April 1997 marked a turning point. Blaming the liberal movements for breaking the status quo and going to the Supreme Court to obtain recognition of conversions performed in Israel, the Orthodox parties pushed through the first of three votes on the conversion bill, sparking a severe crisis of confidence between Diaspora Jewry and Israel.

In June 1997, both sides agreed to freeze all court petitions and legislative moves while the Ne’eman Committee explored possible solutions to the crisis. For the first time ever, Orthodox, Conservative and Reform representatives sat together to try to forge a compromise.

The issue captured the attention of the Israeli public as never before. Newspapers frequently reported the intricacies of the debate. Moderate Orthodox groups backing the Ne’eman commission sprouted. More and more Knesset members began to support the campaign for religious equality.

But the liberal movements say the Orthodox leadership never really embraced the compromise and has even stepped up anti-Reform and anti-Conservative rhetoric since the Ne’eman Committee proposals were first floated.

The cautious optimism of last year, when the committee issued its compromise, is now a distant memory. On both sides, there is a feeling that the debate has become a zero-sum game and could explode into the worst rift ever between Israel and the Diaspora.

In New York this week, leaders of the Reform and Conservative movements warned that legislative efforts to circumvent the recent Israeli court decisions threaten to damage the emotional and philanthropic ties between North American and Israeli Jewry.

They called on Diaspora Jews not to support candidates in the upcoming Israeli elections who back the Orthodox legislative efforts.

“We must use the power of our dollars, as well as the power of our voices, to indicate we will not support candidates for prime minister or for Knesset who do not have a sensitivity to the concerns of the American and Diaspora Jewish communities,” said Rabbi Jerome Epstein, executive vice president of the United Synagogue of Conservative Judaism.

Here in Israel, the rhetoric has also been sharp.

“There is always room to go back on the path of compromise, and it’s clear what it will take,” said Rabbi Uri Regev, director of the Reform movement’s Religious Action Center in Israel, who has been at the forefront of the pluralism battle.

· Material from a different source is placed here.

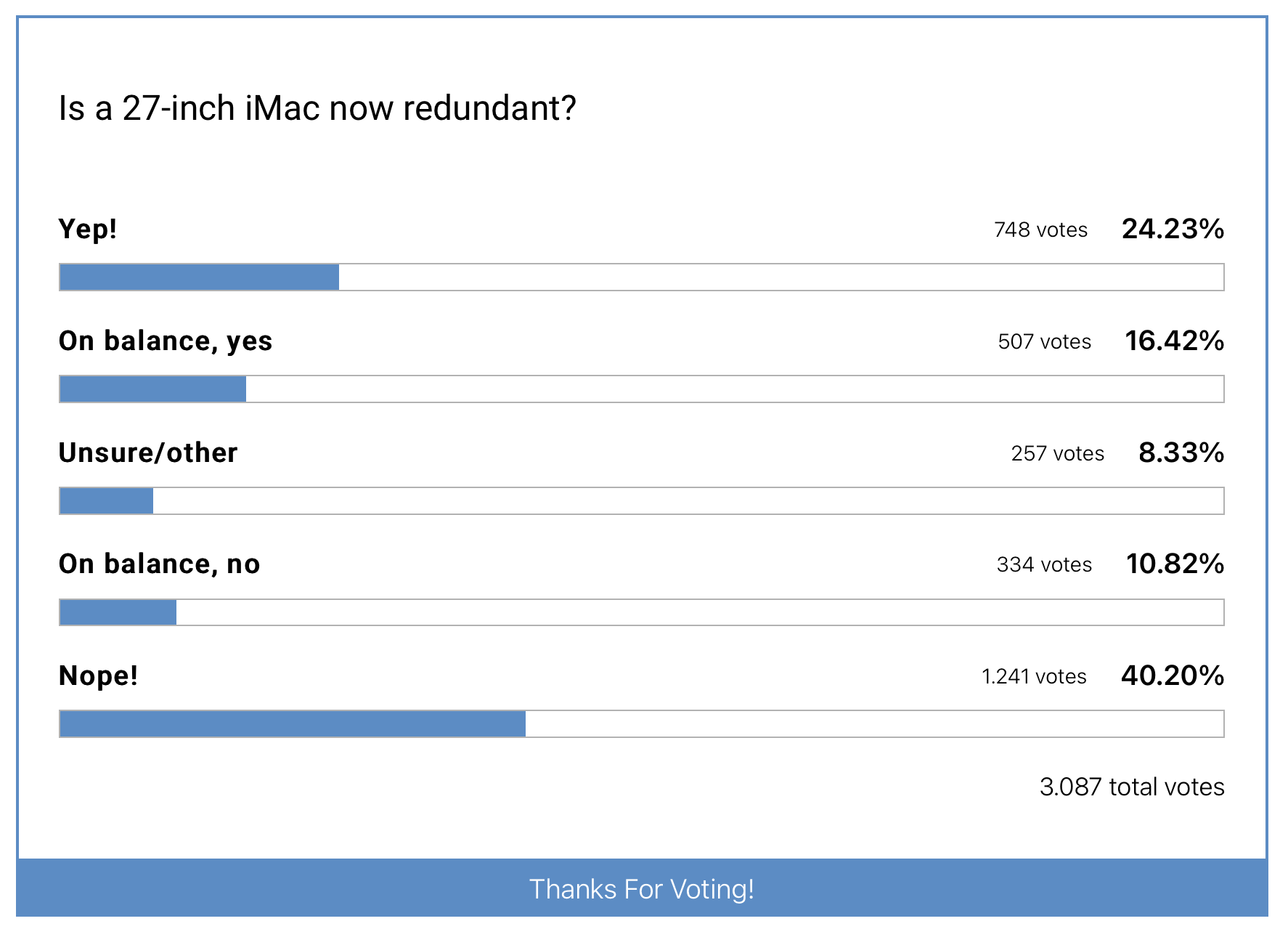The height and width of the screenshot is (937, 1288).
Task: Click the poll question about the 27-inch iMac
Action: 317,109
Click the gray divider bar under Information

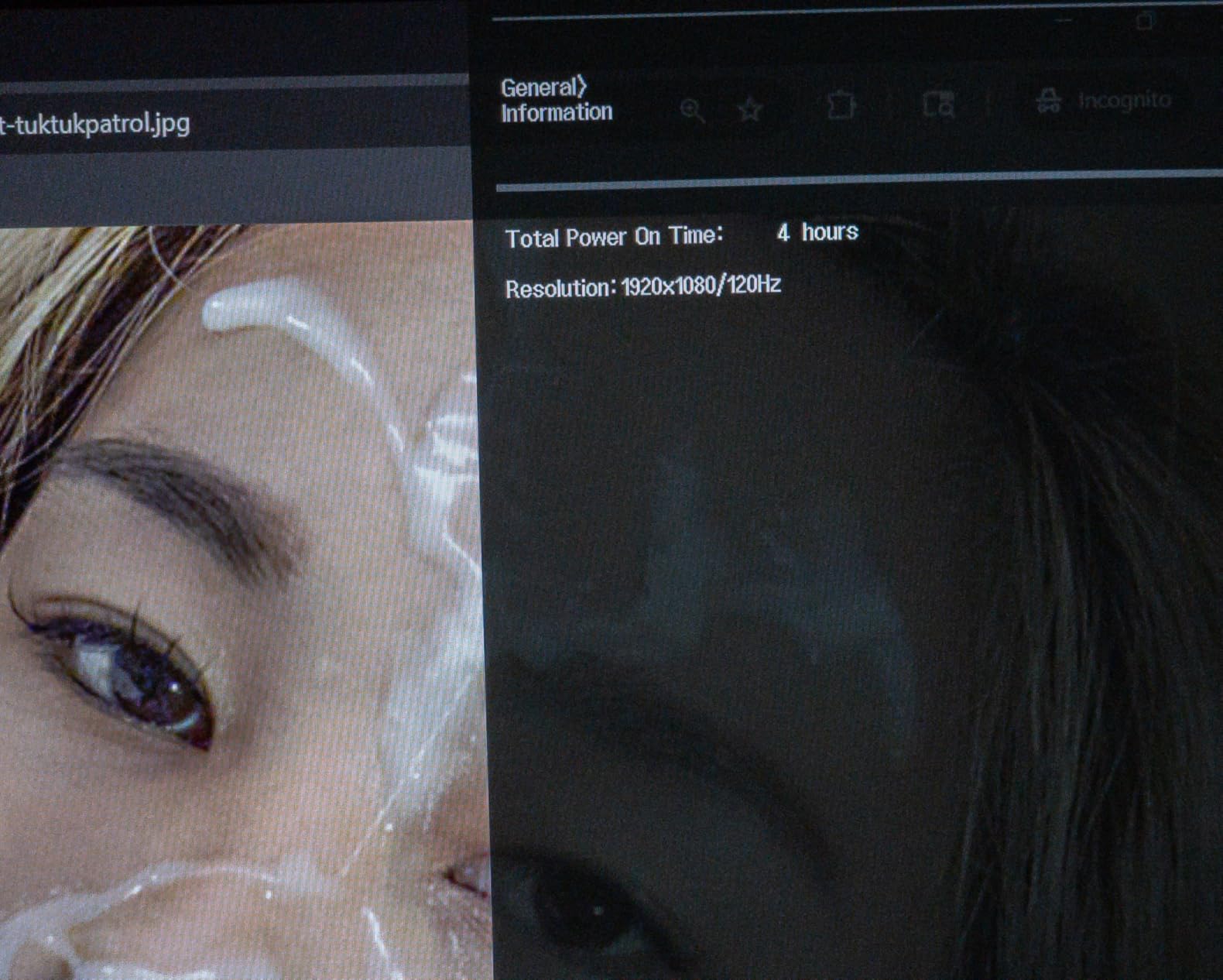pos(851,181)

“The Chief Rabbinate must come down from its almost anti-Semitic approach and outrageous rhetoric.”

Orthodox leaders, meanwhile, believe that nothing less than the fundamental principles of the Torah are at stake — and they view this as not a subject for compromise.

“They are a new religion,” Shlomo Benizri, an influential Shas Knesset member, said in describing the Reform and Conservative movements.

“We love them, as we love all Jews, with all our hearts. But we are disgusted by their way of life, which is not in line with the Torah.”

“There can be no compromise,” insisted Benizri. “A compromise is like asking the Lord to absolve them from their responsibilities as Jews, and I have no mandate from the Creator to forge a compromise that involves recognition.”

Despite their differences, Regev and Benizri appear to agree on one point: The Ne’eman Committee’s goals were overambitious.

This being the case, both Regev and Benizri think the only way to avert disaster may be to try to forge a technical solution. Several have been raised, such as abolishing the line listing nationality on Israeli identity cards.

This would render the need to register converts as Jews a non-issue.

But for a new solution to be found, the various streams must be willing to talk — a daunting task, given all the overheated rhetoric.